#### Problems to work on
1. List every direct quotation in the graffiti text, giving each one's full wording.
2. Reproduce the graffiti text from "Mr Maguire said" up to and including "towards the issue.".
3. Continue the text about graffiti in Wagga, starting after its last sentence.

#### Extract
==================================================
However, Member for Wagga Daryl Maguire said a graffiti wall was not the answer, as these criminals were vandals, not artists.
“I've been around the city, and I can see where the new tags are – disgusting filth, like dogs marking their territory – and it is defacing the city,” he said.
Mr Maguire said it would take a whole-community effort to stop these vandals.
“There are penalties in place – but you've got to catch them before you can enforce them,” he said.
“The first thing is to report it, the second thing is not to accept the fact that graffiti is someone else's responsibility – if your wall is graffitied, clean it off, if your building has graffiti on it, clean it off, and, eventually, the community will win.”
He was also trying to allocate more NSW Government resources towards the issue.
“There is a community services team that works four days a week with up to 10 community service ordered personnel,” Mr Macguire said.
==================================================
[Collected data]
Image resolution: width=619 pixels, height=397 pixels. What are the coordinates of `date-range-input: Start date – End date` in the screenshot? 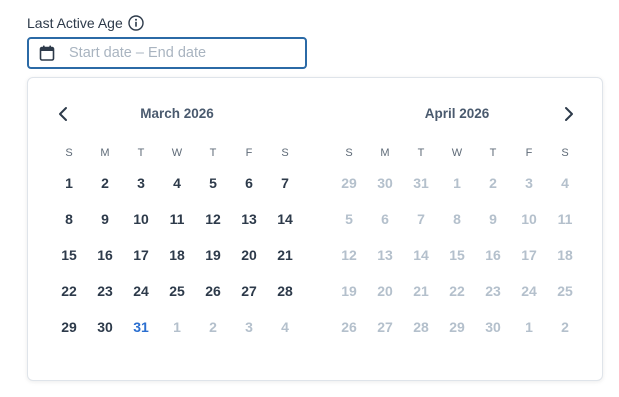 It's located at (167, 53).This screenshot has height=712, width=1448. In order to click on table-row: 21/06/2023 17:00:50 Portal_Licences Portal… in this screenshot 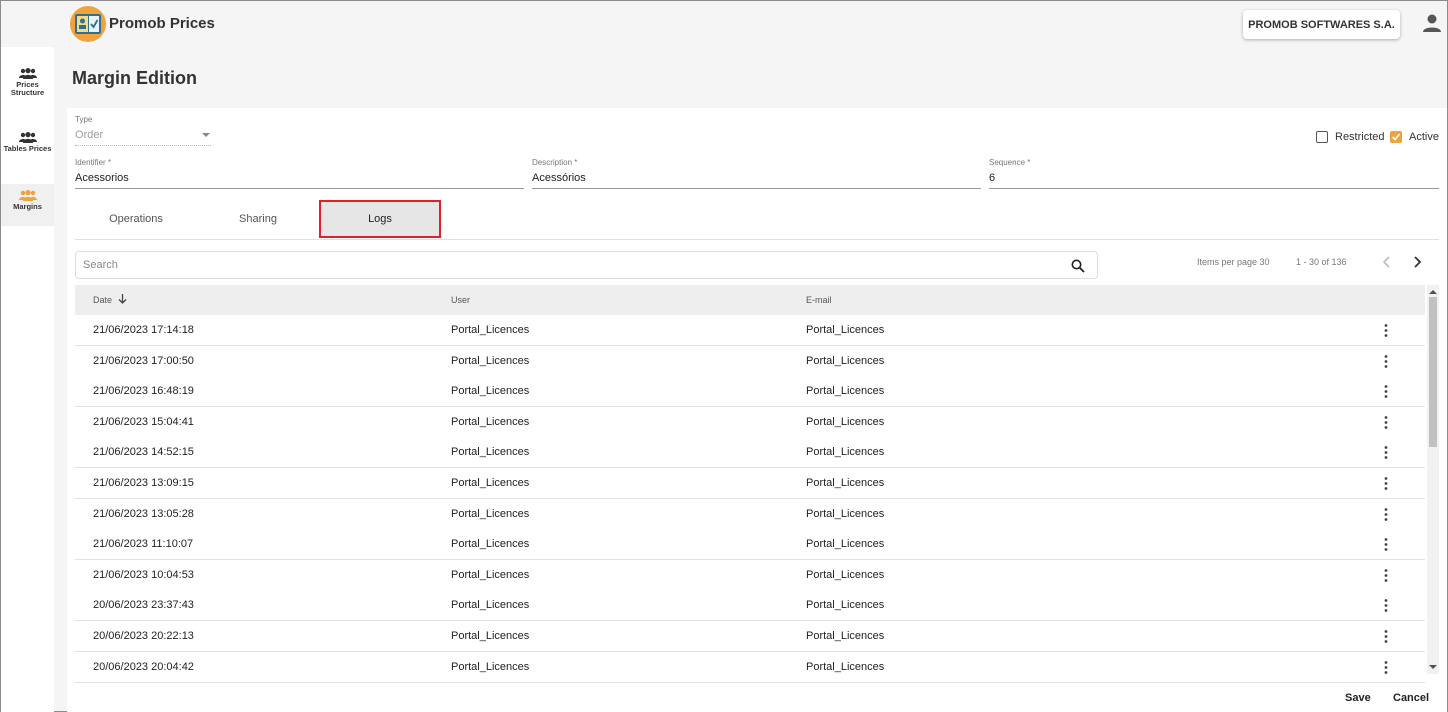, I will do `click(750, 361)`.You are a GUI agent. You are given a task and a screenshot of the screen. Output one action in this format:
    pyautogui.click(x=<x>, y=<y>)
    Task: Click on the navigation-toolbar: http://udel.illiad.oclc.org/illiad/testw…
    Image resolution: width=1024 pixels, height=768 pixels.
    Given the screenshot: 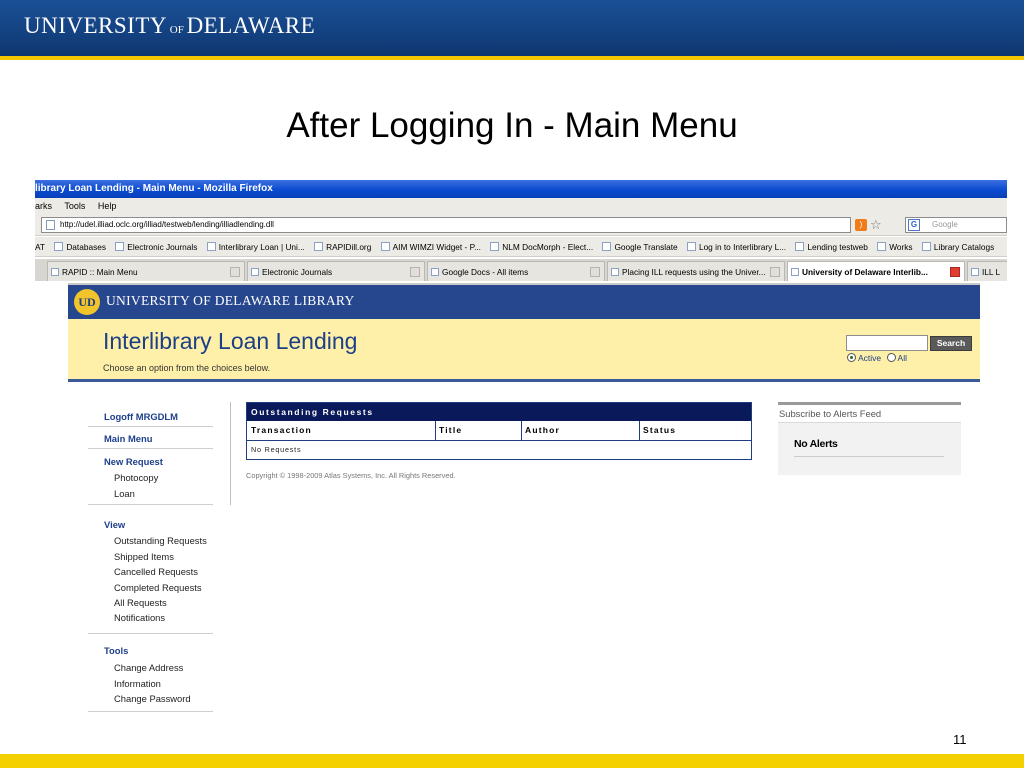 What is the action you would take?
    pyautogui.click(x=521, y=225)
    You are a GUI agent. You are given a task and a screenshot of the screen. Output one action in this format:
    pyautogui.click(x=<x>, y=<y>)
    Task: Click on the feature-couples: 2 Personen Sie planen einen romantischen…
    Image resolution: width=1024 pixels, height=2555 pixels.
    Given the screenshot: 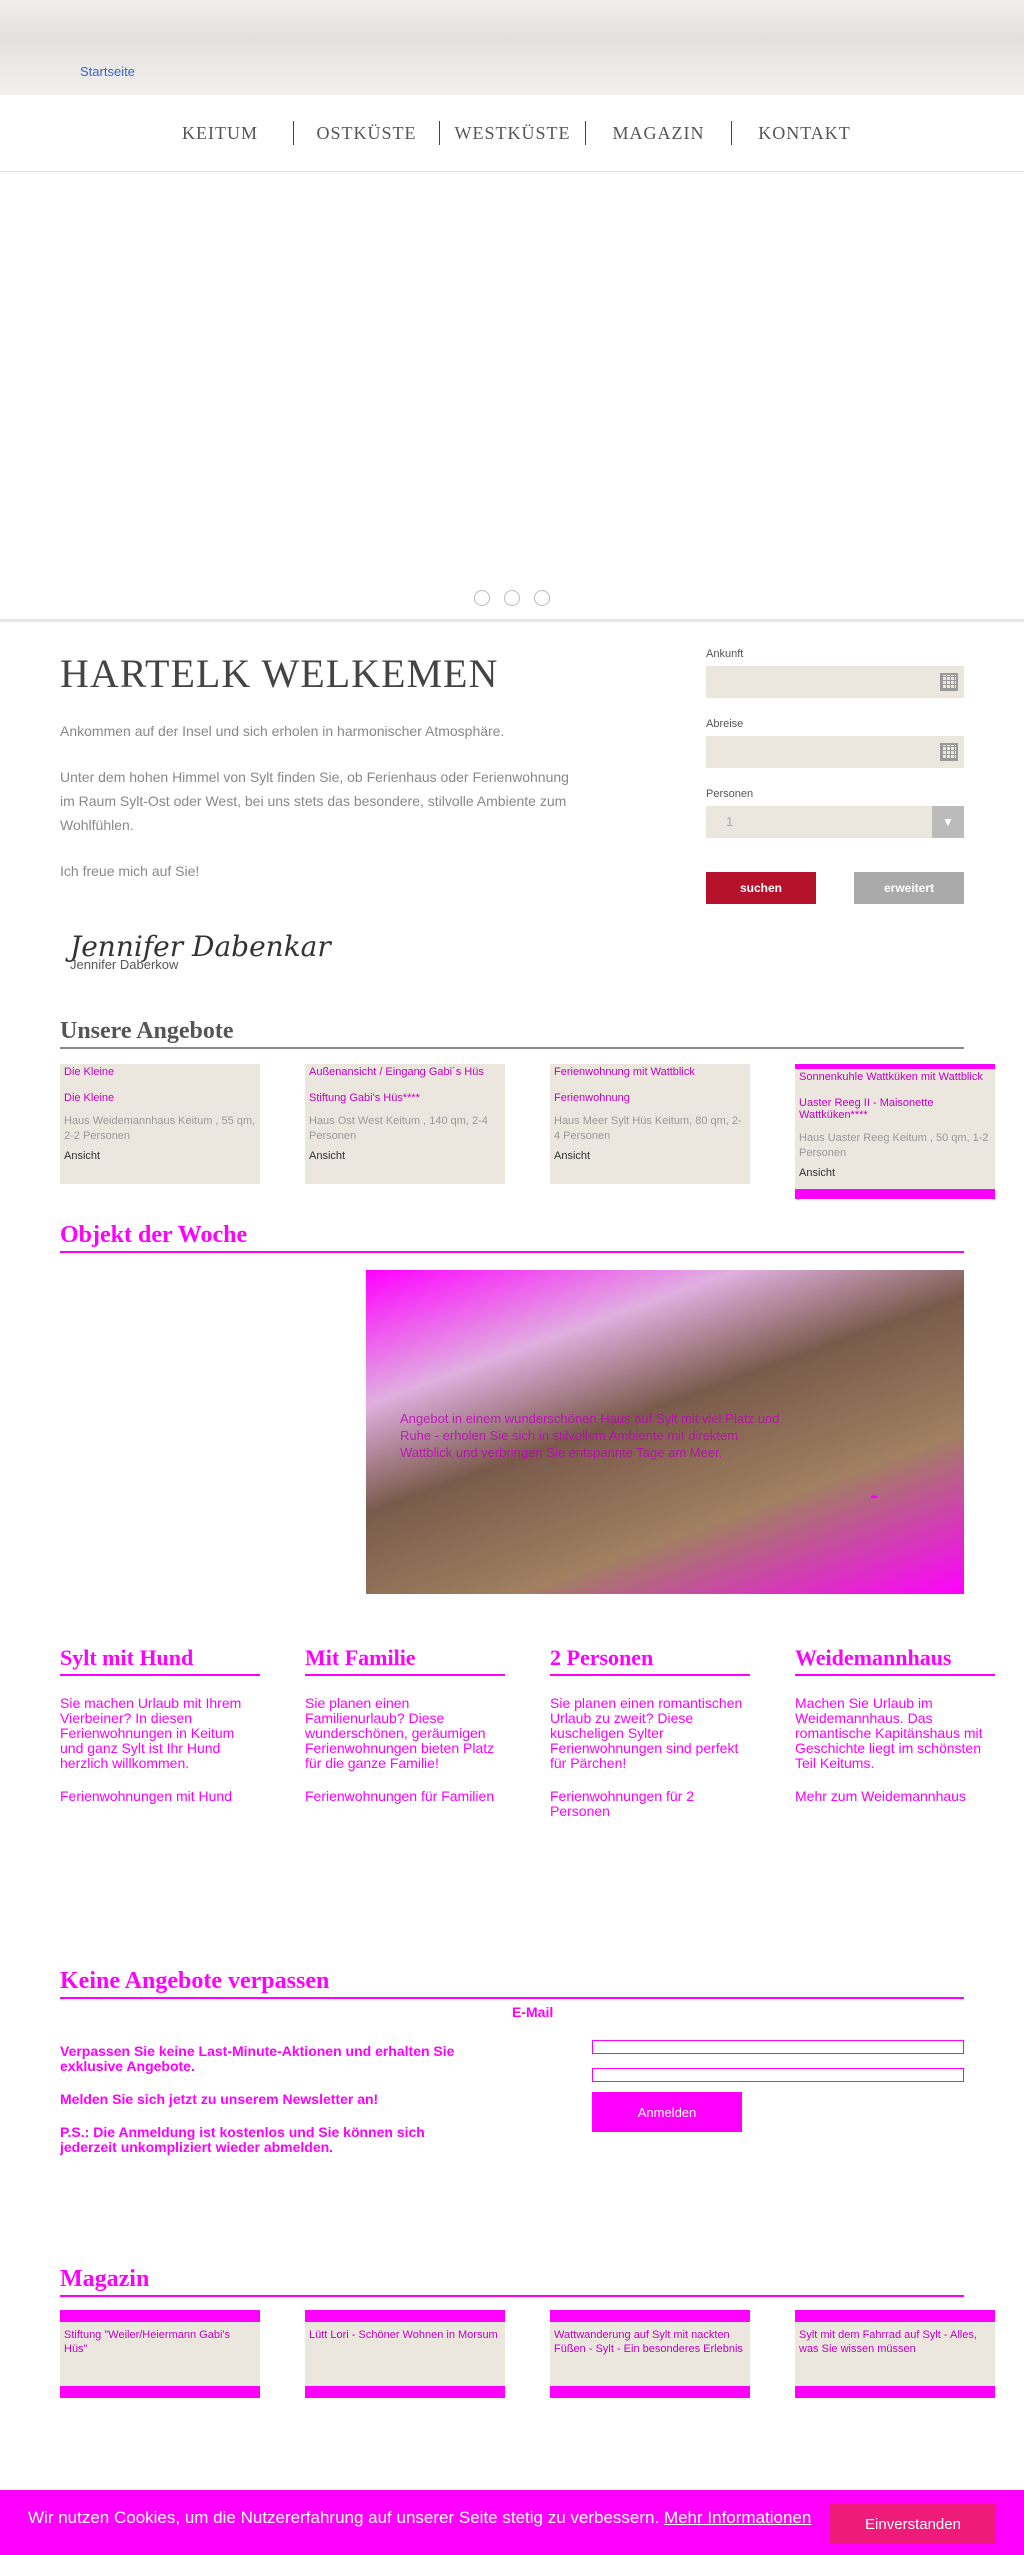 What is the action you would take?
    pyautogui.click(x=650, y=1742)
    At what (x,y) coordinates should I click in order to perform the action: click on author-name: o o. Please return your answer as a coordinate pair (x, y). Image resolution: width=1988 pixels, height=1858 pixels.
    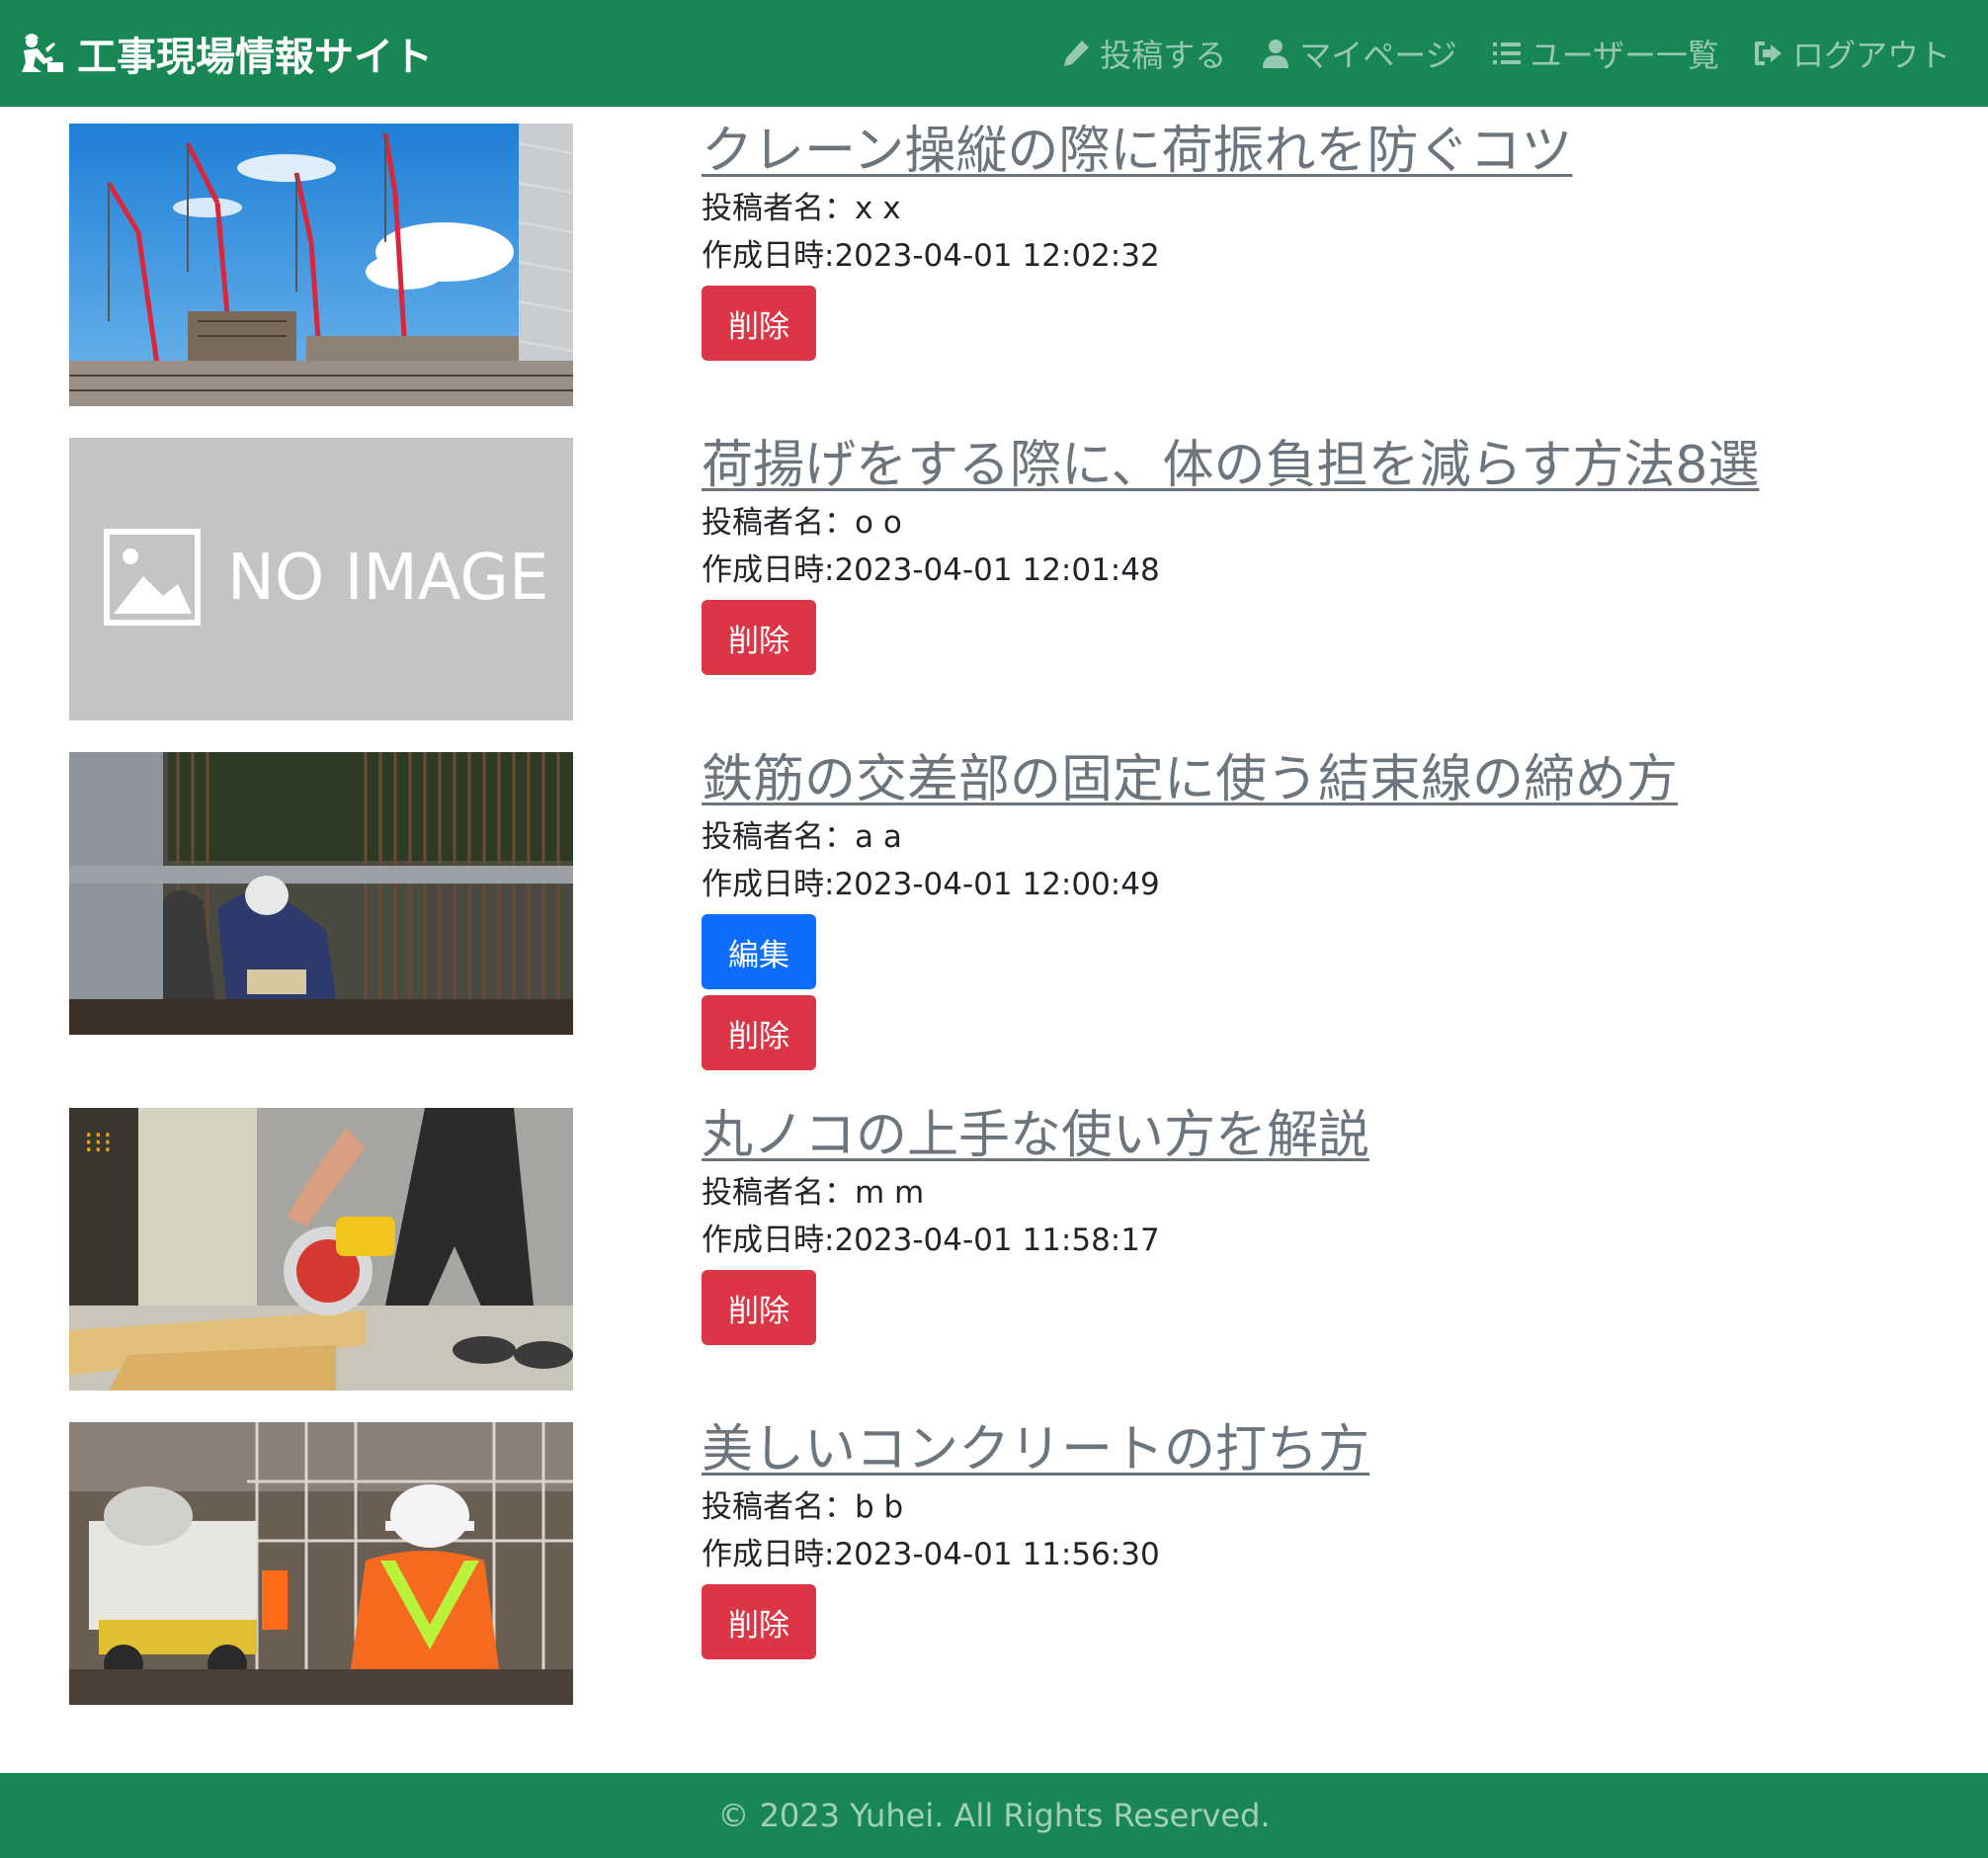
==================================================
#### Answers to the exercise
1.
1. I've been around the city, and I can see where the new tags are – disgusting filth, like dogs marking their territory – and it is defacing the city.
2. There are penalties in place – but you've got to catch them before you can enforce them.
3. The first thing is to report it, the second thing is not to accept the fact that graffiti is someone else's responsibility – if your wall is graffitied, clean it off, if your building has graffiti on it, clean it off, and, eventually, the community will win.
4. There is a community services team that works four days a week with up to 10 community service ordered personnel.

2.
Mr Maguire said it would take a whole-community effort to stop these vandals.
“There are penalties in place – but you've got to catch them before you can enforce them,” he said.
“The first thing is to report it, the second thing is not to accept the fact that graffiti is someone else's responsibility – if your wall is graffitied, clean it off, if your building has graffiti on it, clean it off, and, eventually, the community will win.”
He was also trying to allocate more NSW Government resources towards the issue.

3.
“I'm writing to the minister and asking for some more resources to get a bus, an extra supervisor, and have those that are ordered to do community service clean off the graffiti.”
Wagga councillor Yvonne Braid said she would push graffiti to the top of the agenda when council resumed meetings later this month.
“Councillors and council staff have to make it a priority, because guess what? It's a priority for the people out in the community,” Cr Braid said.
“We've got to get more lights and more cameras and a couple more police that work on graffiti crimes.”
Cr Braid said harsher penalties should be considered for those caught offending.
“Nobody better tell me that the jails are full, let them be fuller – if they've got to sleep on the floor, let them.”